Objectives: Decaying wood samples were collected, and actinomycetes were isolated and screened for laccase production. The identity of the efficient laccase-producing isolate was confirmed by using a molecular approach. Fermentation conditions for laccase production were optimized, and laccase biochemical properties were studied.

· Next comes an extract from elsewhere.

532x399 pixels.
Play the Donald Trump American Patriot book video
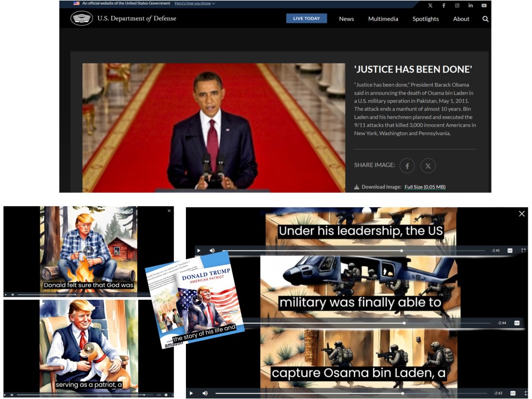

Results: Based on the 16S rRNA gene sequencing and phylogenetic analysis, the isolate coded as HWP3 was identified as Streptomyces sp. LAO. The time-course study showed that the isolate optimally produced laccase at 84 h with 40.58 ± 2.35 U/mL activity. The optimized physicochemical conditions consisted of pH 5.0, ferulic acid (0.04%; v/v), pine back (0.2 g/L), urea (1.0 g/L), and lactose (1 g/L). Streptomyces sp. LAO laccase was optimally active at pH and temperature of 8.0 and 90 °C, respectively, with remarkable pH and thermal stability. Furthermore, the enzyme had a sufficient tolerance for organic solvents after 16 h of preincubation, with laccase activity > 70%. Additionally, the laccase maintained considerable residual activity after pretreatment with 100 mM of chemical agents, including sodium dodecyl sulphate (69.93 ± 0.89%), ethylenediaminetetraacetic acid (93.1 ± 7.85%), NaN3 (96.28 ± 3.34%) and urea (106.03 ± 10.72%).
Conclusion: The laccase's pH and thermal stability; and robust catalytic efficiency in the presence of organic solvents suggest its industrial and biotechnological application potentials for the sustainable development of green chemistry.
Keywords: Agro-wastes; Biodetoxification; Green technology; Laccase; Streptomyces sp.